A formação do grupo de trabalho na Câmara já exemplifica isso: tanto Bacelar quanto o relator do colegiado, Felipe Carreras (PSB-PE), são adversários do governo Bolsonaro e defensores da proposta. "Estamos tratando disso com todo o aparato técnico, dialogando com deputados de todos os partidos", diz Bacelar, que chama a possibilidade de legalização do jogo de "necessidade do país".
O projeto que Lira submeteu ao grupo de trabalho foi apresentado na Câmara em 1991. Na legislatura passada, uma comissão especial foi encarregada de analisar o texto. O colegiado aprovou um substitutivo que poderia avançar a plenário, mas permaneceu engavetado. A expectativa do grupo atual é partir do relatório feito pela comissão anterior, que encerrou seus trabalhos em 2016.
Legalização dos cassinos é "dinheiro na conta do governo"
O senador Angelo Coronel (PSD-BA) é relator de um projeto de lei que tramita no Senado e que tem o mesmo objetivo da proposta da Câmara: legalizar os cassinos e outros jogos de azar. O parlamentar é também um grande defensor da causa. Para ele, o momento atual do país é "ideal" para se descriminalizar os locais de apostas. "O governo precisa arrecadar. E os jogos de azar podem proporcionar R$ 50 bilhões em faturamento. É o valor que o governo está precisando para seus programas de distribuição de renda", diz ele.
Em seu relatório sobre o projeto, Angelo Coronel defende a legalização de "todos os modelos de jogos" já existentes. "Isso garante dinheiro na conta do governo na hora."

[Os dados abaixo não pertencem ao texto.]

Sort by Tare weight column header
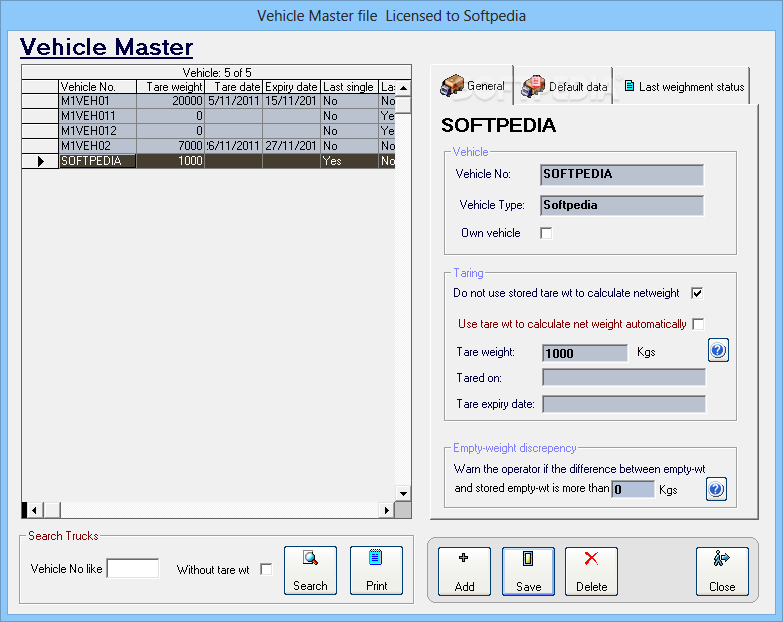This screenshot has width=783, height=622. coord(169,87)
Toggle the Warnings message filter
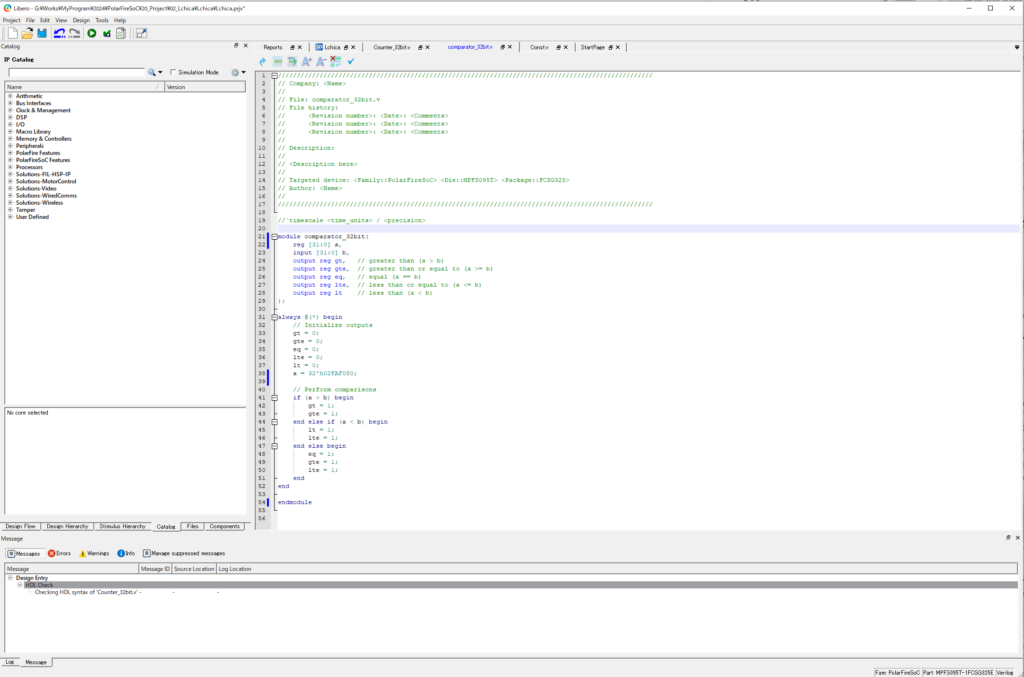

A abrangência de uma eventual liberação dos jogos é tema de forte divergência dentro do grupo dos parlamentares e empresários pró-liberação. Existem três alternativas colocadas à mesa. Uma é a de restringir os jogos de azar em locais determinados: hotéis-cassinos, que funcionariam em regiões específicas, sob controle restrito do poder público. Outra é a de permitir a implantação de cassinos sem restrição de localidade – ou seja, eles poderiam existir em qualquer ponto do território nacional, inclusive nos centros urbanos das grandes cidades.
Assunto reapareceu na CPI da Covid, de forma negativa
A discussão sobre a legalização dos jogos de azar foi citada durante a reunião da CPI da Covid do último dia 23, quando o colegiado ouviu o executivo Danilo Trento, diretor da Precisa Medicamentos. Parlamentares perguntaram a ele sobre a viagem de membros do governo a Las Vegas. Trento também encontrou com os brasileiros na cidade americana.
A partir da lembrança do episódio, senadores como Humberto Costa (PT-PE), Simone Tebet (MDB-MS) e Eduardo Girão (Podemos-CE) passaram a criticar a possibilidade de ocorrer a legalização dos jogos de azar no Brasil. Girão, por exemplo, disse que os de cassinos facilitariam a lavagem de dinheiro no território nacional.
À Gazeta do Povo, Girão reforça seu posicionamento contrário à ideia. "Os jogos de azar trazem o que há de pior nas pessoas e na sociedade. E o argumento que gera empregos é uma falácia", declara o senador. O parlamentar se apresenta como independente em relação à gestão Bolsonaro, mas costuma votar com o governo. Mesmo contrário à causa, Girão entende que o tema realmente deve ser discutido pela Câmara e Senado.
Girão diz que o posicionamento individual de Bolsonaro influenciará no empenho de Ciro Nogueira para a aprovação do projeto no Congresso. "Enquanto ministro-chefe da Casa Civil, o senador Ciro Nogueira tem mais ferramentas para articular a aprovação da sua pauta, que é favorável aos jogos de azar. Mas sua atuação será ampliada se o governo federal, na figura do presidente da República, for favorável e colocar a articulação do governo para trabalhar em prol da aprovação do projeto de lei. Assim, temos de aguardar os movimentos do governo federal quanto a esta questão", afirma Girão.
A Gazeta do Povo consultou o ministro Ciro Nogueira e o senador Flávio Bolsonaro para saber deles se haverá empenho na aprovação da iniciativa, mas não obteve resposta. A reportagem também procurou a senadora Eliane Nogueira (PP-PI), suplente de Ciro no Congresso, e também não recebeu retorno.